YOUNG ENGINEER AIMS TO CUT AEROSPACE COSTS

Issue date: 06 December 2000


The historic Houses of Parliament are to be the setting for a display of cutting-edge research by young engineers.

An engineer from Bristol, Clare Dimyon, will be presenting her work on costing components for the next generation “Super Jumbo”, the European Airbus A3XX. Research has focussed round the possibility of manufacturing more components from carbon fibre, whose unique properties can achieve greater strength with less weight. These properties can contribute to reducing noise and an overall weight reduction, which reduces both fuel consumption and the impact on the environment.

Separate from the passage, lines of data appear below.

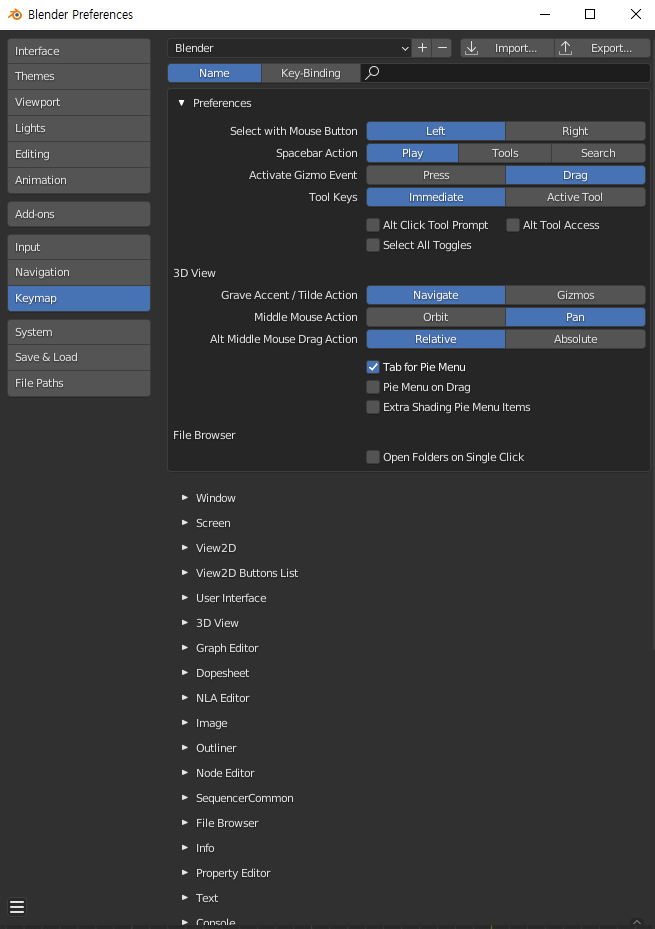Click the scroll-up chevron at bottom right
Screen dimensions: 655x929
pyautogui.click(x=637, y=922)
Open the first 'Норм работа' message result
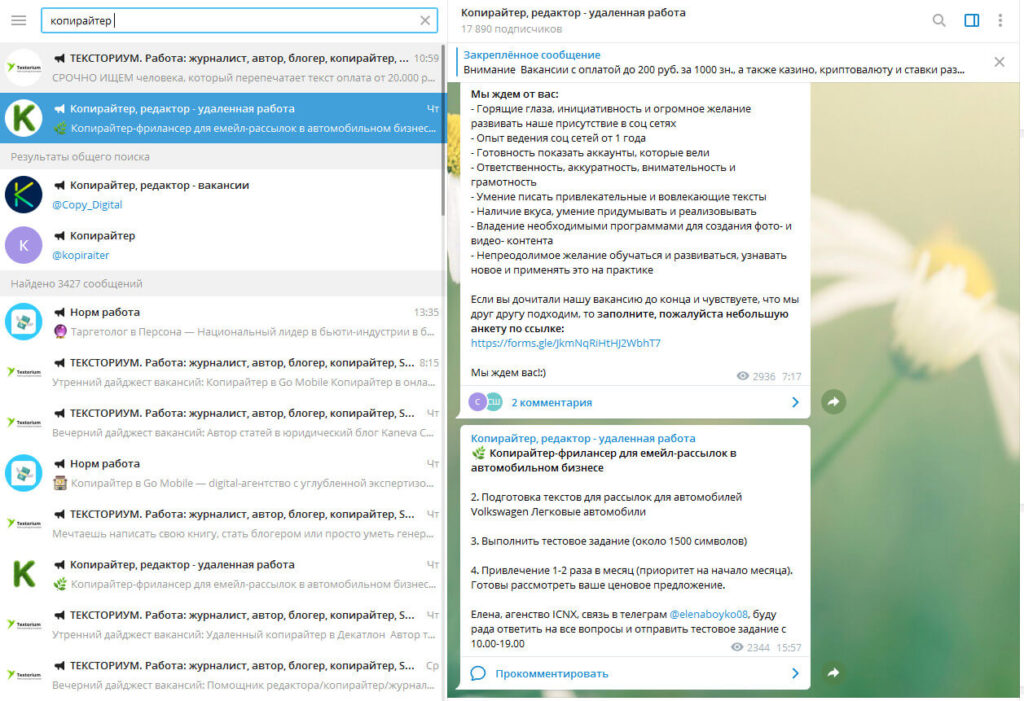The height and width of the screenshot is (701, 1024). (x=220, y=321)
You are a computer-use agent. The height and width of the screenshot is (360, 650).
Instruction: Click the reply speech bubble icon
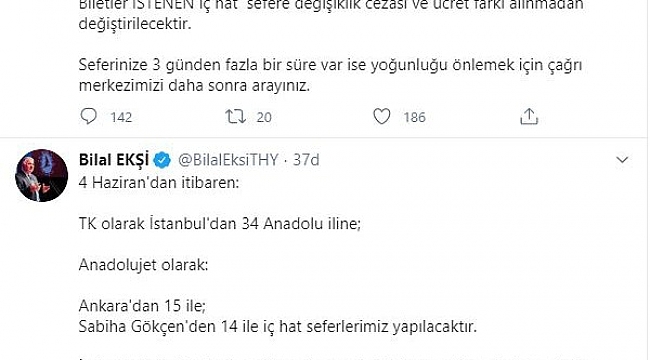tap(88, 117)
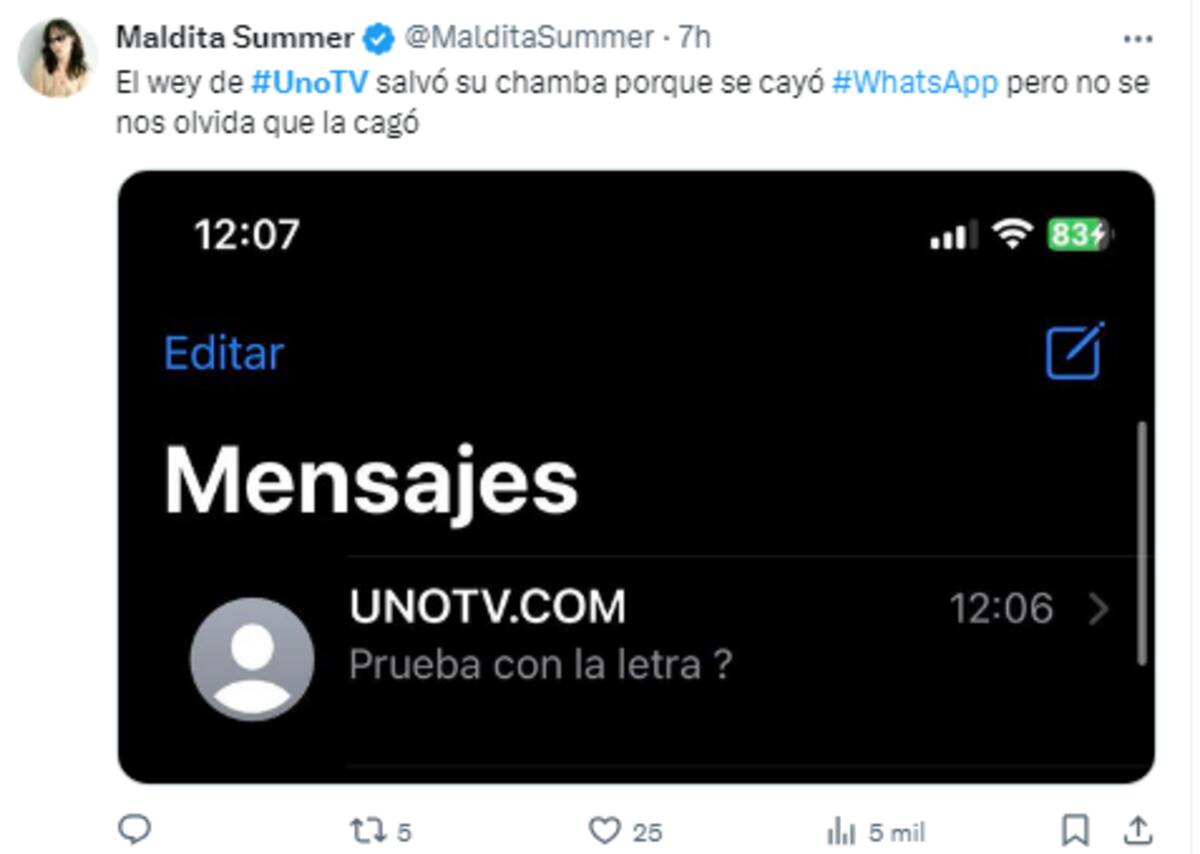The height and width of the screenshot is (854, 1200).
Task: Tap Editar in the Mensajes screenshot
Action: (224, 354)
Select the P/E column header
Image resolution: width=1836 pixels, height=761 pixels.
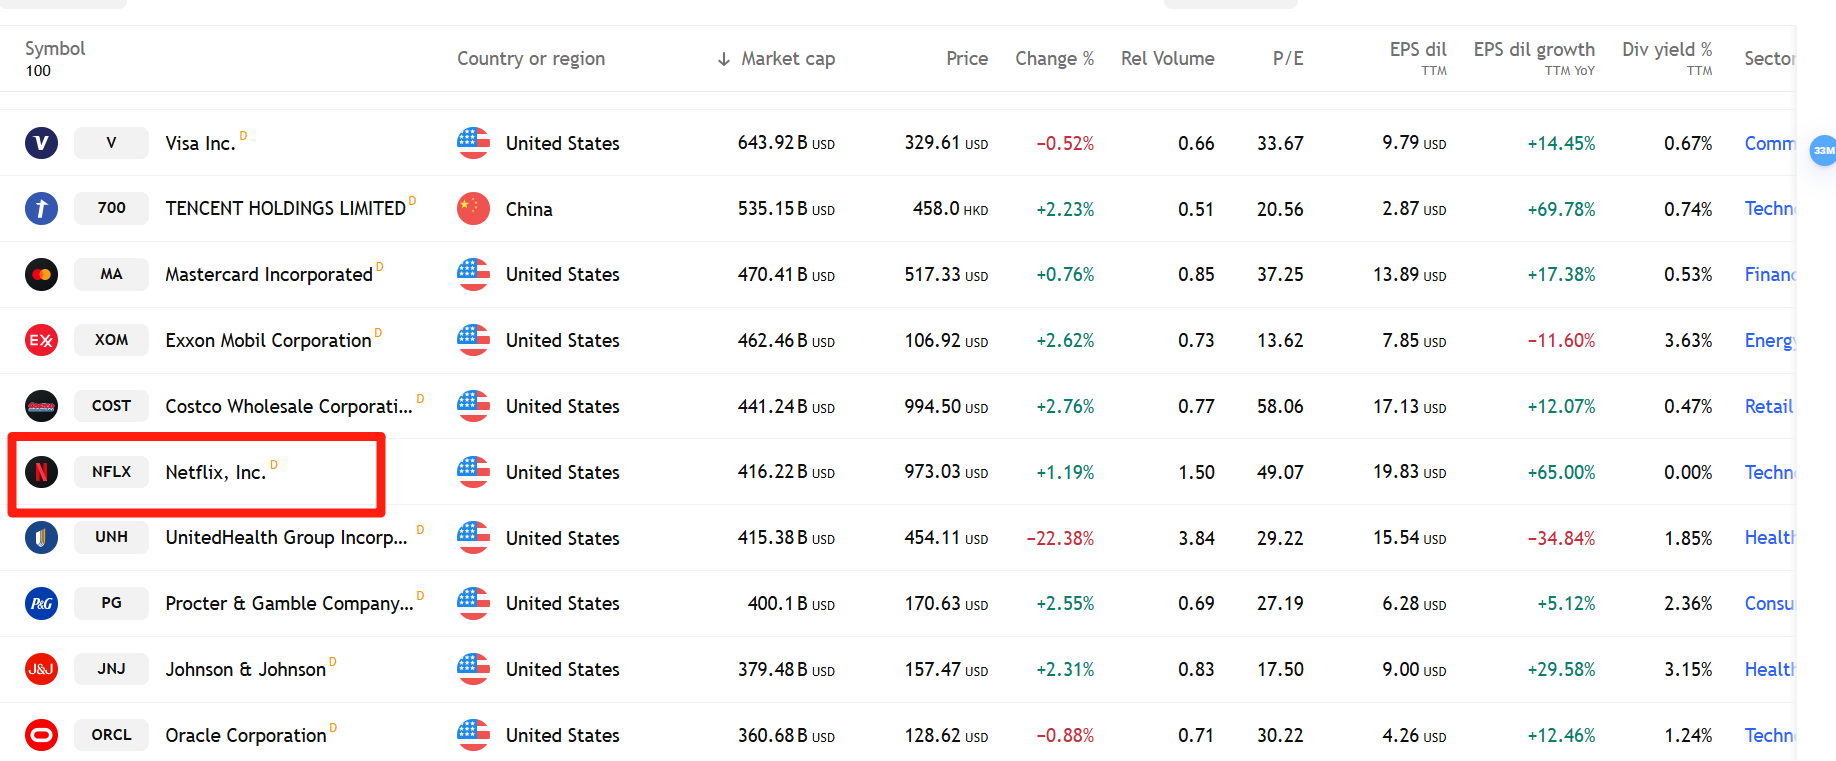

The manufacture of the new “super jumbo” A3XX incorporates this revolutionary material. The design process has involved the novel concept of 'engineering with cost', balancing the costs and values of materials used throughout the whole life cycle of a product and comparing them with alternative materials. Clare, who recently graduated as MSc with distinction from the University of the West of England's Faculty of Engineering, has been involved in the development of a 'methodology of cost' necessary for the design and implementation of cost estimation software. This work was undertaken for the Airbus UK division of BAE SYSTEMS at the Aerospace Manufacturing Research Centre (AMRC), where leading edge aerospace research is carried out within UWE.

The software that has been developed provides an understanding of the complex interactions of cost at an early enough stage for decisions to be made that impact on cost. Clare says "Composites provide such a vast range of material and processing opportunities that it makes the cost implications of their use hard to determine. Cost modelling enables us to identify and quantify those opportunities that are commercially viable, increasing profitability and reducing costs to the consumer.

"Carbon fibre composites have opened up a host of innovative possibilities: optical fibres have been incorporated in composite laminates to create 'smart' structures whose condition
can be permanently monitored, simultaneously improving safety and decreasing maintenance costs. Laminating composites and aluminium alloys has been particularly successful, producing a new sheet material that is cheaper, with the unexpected spin-off that is even more fire resistant."

Posters will be on view on 4 December in the House of Commons representing the wide panorama of work undertaken by British engineers. There are cash prizes for the best entries and the UK Medal for Excellence in Engineering for the winner.